Segment Start: Entries provided
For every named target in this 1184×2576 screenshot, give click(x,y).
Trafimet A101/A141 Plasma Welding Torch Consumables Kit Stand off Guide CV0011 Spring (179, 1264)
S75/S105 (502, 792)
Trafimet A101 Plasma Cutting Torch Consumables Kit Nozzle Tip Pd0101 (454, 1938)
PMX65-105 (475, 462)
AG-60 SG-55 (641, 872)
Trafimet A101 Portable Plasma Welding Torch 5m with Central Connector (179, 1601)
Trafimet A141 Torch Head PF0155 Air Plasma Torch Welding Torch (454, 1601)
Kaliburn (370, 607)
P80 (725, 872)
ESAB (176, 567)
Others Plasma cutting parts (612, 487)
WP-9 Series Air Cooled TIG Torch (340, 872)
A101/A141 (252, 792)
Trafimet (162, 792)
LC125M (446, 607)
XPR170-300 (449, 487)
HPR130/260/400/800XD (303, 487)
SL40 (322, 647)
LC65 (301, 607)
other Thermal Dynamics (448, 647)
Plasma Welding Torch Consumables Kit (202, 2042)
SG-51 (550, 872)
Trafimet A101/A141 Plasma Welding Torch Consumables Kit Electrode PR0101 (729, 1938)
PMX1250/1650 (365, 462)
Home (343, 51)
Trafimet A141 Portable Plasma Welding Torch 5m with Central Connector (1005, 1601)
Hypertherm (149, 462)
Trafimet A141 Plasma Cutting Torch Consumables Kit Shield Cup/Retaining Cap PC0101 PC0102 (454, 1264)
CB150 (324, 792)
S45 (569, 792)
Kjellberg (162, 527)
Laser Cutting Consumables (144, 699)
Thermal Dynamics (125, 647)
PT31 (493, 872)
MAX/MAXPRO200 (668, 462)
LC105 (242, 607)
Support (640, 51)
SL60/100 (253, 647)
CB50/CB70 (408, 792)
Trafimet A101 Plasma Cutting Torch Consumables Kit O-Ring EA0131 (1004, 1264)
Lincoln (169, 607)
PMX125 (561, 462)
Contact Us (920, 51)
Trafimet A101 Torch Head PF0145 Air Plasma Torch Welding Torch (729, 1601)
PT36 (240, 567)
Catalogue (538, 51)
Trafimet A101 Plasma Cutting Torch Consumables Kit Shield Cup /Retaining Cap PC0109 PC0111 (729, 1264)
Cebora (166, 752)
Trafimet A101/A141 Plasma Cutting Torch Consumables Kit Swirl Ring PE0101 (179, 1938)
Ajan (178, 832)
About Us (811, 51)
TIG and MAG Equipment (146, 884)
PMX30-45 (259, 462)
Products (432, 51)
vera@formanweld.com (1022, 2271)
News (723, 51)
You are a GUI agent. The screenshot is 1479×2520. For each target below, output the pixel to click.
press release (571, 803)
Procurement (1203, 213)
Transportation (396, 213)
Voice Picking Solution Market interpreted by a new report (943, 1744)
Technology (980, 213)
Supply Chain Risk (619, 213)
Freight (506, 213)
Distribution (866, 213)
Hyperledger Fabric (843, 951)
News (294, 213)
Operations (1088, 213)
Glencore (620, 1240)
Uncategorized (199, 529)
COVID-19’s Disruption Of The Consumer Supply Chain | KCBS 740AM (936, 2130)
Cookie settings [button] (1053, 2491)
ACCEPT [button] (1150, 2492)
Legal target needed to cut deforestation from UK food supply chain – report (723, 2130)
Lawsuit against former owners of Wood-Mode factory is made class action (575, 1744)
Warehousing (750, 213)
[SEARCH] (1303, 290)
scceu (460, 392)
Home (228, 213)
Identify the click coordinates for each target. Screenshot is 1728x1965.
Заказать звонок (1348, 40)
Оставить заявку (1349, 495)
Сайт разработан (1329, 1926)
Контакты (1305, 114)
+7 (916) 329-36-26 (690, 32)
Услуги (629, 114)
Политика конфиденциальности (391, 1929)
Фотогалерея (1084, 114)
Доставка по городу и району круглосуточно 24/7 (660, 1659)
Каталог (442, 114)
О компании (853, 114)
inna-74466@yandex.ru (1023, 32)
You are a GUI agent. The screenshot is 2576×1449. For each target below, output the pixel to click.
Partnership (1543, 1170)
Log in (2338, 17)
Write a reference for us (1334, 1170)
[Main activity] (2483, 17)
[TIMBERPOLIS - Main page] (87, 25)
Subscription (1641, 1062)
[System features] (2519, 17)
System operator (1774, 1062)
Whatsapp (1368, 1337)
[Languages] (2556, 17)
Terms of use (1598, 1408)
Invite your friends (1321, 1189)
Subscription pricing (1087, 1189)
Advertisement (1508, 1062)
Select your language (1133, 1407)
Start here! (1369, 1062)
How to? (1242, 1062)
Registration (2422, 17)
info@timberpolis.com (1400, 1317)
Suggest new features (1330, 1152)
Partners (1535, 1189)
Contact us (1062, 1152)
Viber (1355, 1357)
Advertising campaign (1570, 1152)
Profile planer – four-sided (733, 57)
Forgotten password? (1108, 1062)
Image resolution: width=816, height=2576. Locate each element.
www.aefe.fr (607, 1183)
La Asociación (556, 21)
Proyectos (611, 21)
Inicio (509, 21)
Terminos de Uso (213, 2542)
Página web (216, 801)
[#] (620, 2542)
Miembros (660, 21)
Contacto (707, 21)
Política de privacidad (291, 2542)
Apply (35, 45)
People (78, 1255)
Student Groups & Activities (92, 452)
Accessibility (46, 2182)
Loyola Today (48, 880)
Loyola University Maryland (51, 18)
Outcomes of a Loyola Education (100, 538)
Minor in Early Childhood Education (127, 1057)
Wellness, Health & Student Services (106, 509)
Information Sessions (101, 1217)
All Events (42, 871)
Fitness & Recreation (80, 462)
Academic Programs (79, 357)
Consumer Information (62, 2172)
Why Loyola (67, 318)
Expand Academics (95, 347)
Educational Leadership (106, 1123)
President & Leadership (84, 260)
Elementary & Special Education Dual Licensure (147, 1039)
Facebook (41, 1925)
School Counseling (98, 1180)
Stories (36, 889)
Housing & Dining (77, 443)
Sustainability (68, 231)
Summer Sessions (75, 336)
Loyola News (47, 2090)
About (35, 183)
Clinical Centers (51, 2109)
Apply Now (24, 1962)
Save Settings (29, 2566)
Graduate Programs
Segment End: Entries provided
Problem - The data above must be restated word for word.

Answer for this exercise -
For every named target in this 1184×2576 screenshot, give click(x,y).
Trafimet A101/A141 Plasma Welding Torch Consumables Kit Stand off Guide CV0011 Spring (179, 1264)
S75/S105 (502, 792)
Trafimet A101 Plasma Cutting Torch Consumables Kit Nozzle Tip Pd0101 (454, 1938)
PMX65-105 (475, 462)
AG-60 SG-55 (641, 872)
Trafimet A101 Portable Plasma Welding Torch 5m with Central Connector (179, 1601)
Trafimet A141 Torch Head PF0155 Air Plasma Torch Welding Torch (454, 1601)
Kaliburn (370, 607)
P80 (725, 872)
ESAB (176, 567)
Others Plasma cutting parts (612, 487)
WP-9 Series Air Cooled TIG Torch (340, 872)
A101/A141 (252, 792)
Trafimet (162, 792)
LC125M (446, 607)
XPR170-300 (449, 487)
HPR130/260/400/800XD (303, 487)
SL40 (322, 647)
LC65 (301, 607)
other Thermal Dynamics (448, 647)
Plasma Welding Torch Consumables Kit (202, 2042)
SG-51 (550, 872)
Trafimet A101/A141 Plasma Welding Torch Consumables Kit Electrode PR0101 (729, 1938)
PMX1250/1650 (365, 462)
Home (343, 51)
Trafimet A141 Portable Plasma Welding Torch 5m with Central Connector (1005, 1601)
Hypertherm (149, 462)
Trafimet A141 Plasma Cutting Torch Consumables Kit Shield Cup/Retaining Cap PC0101 PC0102 (454, 1264)
CB150 (324, 792)
S45 (569, 792)
Kjellberg (162, 527)
Laser Cutting Consumables (144, 699)
Thermal Dynamics (125, 647)
PT31 (493, 872)
MAX/MAXPRO200 (668, 462)
LC105 (242, 607)
Support (640, 51)
SL60/100 (253, 647)
CB50/CB70 (408, 792)
Trafimet A101 Plasma Cutting Torch Consumables Kit O-Ring EA0131 (1004, 1264)
Lincoln (169, 607)
PMX125 (561, 462)
Contact Us (920, 51)
Trafimet A101 Torch Head PF0145 Air Plasma Torch Welding Torch (729, 1601)
PT36 (240, 567)
Catalogue (538, 51)
Trafimet A101 Plasma Cutting Torch Consumables Kit Shield Cup /Retaining Cap PC0109 PC0111 (729, 1264)
Cebora (166, 752)
Trafimet A101/A141 Plasma Cutting Torch Consumables Kit Swirl Ring PE0101 (179, 1938)
Ajan (178, 832)
About Us (811, 51)
TIG and MAG Equipment (146, 884)
PMX30-45 (259, 462)
Products (432, 51)
vera@formanweld.com (1022, 2271)
News (723, 51)
You are a GUI agent. The screenshot is 1479×2520. For each target below, output the pixel to click.
press release (571, 803)
Procurement (1203, 213)
Transportation (396, 213)
Voice Picking Solution Market interpreted by a new report (943, 1744)
Technology (980, 213)
Supply Chain Risk (619, 213)
Freight (506, 213)
Distribution (866, 213)
Hyperledger Fabric (843, 951)
News (294, 213)
Operations (1088, 213)
Glencore (620, 1240)
Uncategorized (199, 529)
COVID-19’s Disruption Of The Consumer Supply Chain | KCBS 740AM (936, 2130)
Cookie settings [button] (1053, 2491)
ACCEPT [button] (1150, 2492)
Legal target needed to cut deforestation from UK food supply chain – report (723, 2130)
Lawsuit against former owners of Wood-Mode factory is made class action (575, 1744)
Warehousing (750, 213)
[SEARCH] (1303, 290)
scceu (460, 392)
Home (228, 213)
Identify the click coordinates for each target. Screenshot is 1728x1965.
Заказать звонок (1348, 40)
Оставить заявку (1349, 495)
Сайт разработан (1329, 1926)
Контакты (1305, 114)
+7 (916) 329-36-26 (690, 32)
Услуги (629, 114)
Политика конфиденциальности (391, 1929)
Фотогалерея (1084, 114)
Доставка по городу и району круглосуточно 24/7 (660, 1659)
Каталог (442, 114)
О компании (853, 114)
inna-74466@yandex.ru (1023, 32)
You are a GUI agent. The screenshot is 2576×1449. For each target below, output the pixel to click.
Partnership (1543, 1170)
Log in (2338, 17)
Write a reference for us (1334, 1170)
[Main activity] (2483, 17)
[TIMBERPOLIS - Main page] (87, 25)
Subscription (1641, 1062)
[System features] (2519, 17)
System operator (1774, 1062)
Whatsapp (1368, 1337)
[Languages] (2556, 17)
Terms of use (1598, 1408)
Invite your friends (1321, 1189)
Subscription pricing (1087, 1189)
Advertisement (1508, 1062)
Select your language (1133, 1407)
Start here! (1369, 1062)
How to? (1242, 1062)
Registration (2422, 17)
info@timberpolis.com (1400, 1317)
Suggest new features (1330, 1152)
Partners (1535, 1189)
Contact us (1062, 1152)
Viber (1355, 1357)
Advertising campaign (1570, 1152)
Profile planer – four-sided (733, 57)
Forgotten password? (1108, 1062)
Image resolution: width=816, height=2576. Locate each element.
www.aefe.fr (607, 1183)
La Asociación (556, 21)
Proyectos (611, 21)
Inicio (509, 21)
Terminos de Uso (213, 2542)
Página web (216, 801)
[#] (620, 2542)
Miembros (660, 21)
Contacto (707, 21)
Política de privacidad (291, 2542)
Apply (35, 45)
People (78, 1255)
Student Groups & Activities (92, 452)
Accessibility (46, 2182)
Loyola Today (48, 880)
Loyola University Maryland (51, 18)
Outcomes of a Loyola Education (100, 538)
Minor in Early Childhood Education (127, 1057)
Wellness, Health & Student Services (106, 509)
Information Sessions (101, 1217)
All Events (42, 871)
Fitness & Recreation (80, 462)
Academic Programs (79, 357)
Consumer Information (62, 2172)
Why Loyola (67, 318)
Expand Academics (95, 347)
Educational Leadership (106, 1123)
President & Leadership (84, 260)
Elementary & Special Education Dual Licensure (147, 1039)
Facebook (41, 1925)
School Counseling (98, 1180)
Stories (36, 889)
Housing & Dining (77, 443)
Sustainability (68, 231)
Summer Sessions (75, 336)
Loyola News (47, 2090)
About (35, 183)
Clinical Centers (51, 2109)
Apply Now (24, 1962)
Save Settings (29, 2566)
Graduate Programs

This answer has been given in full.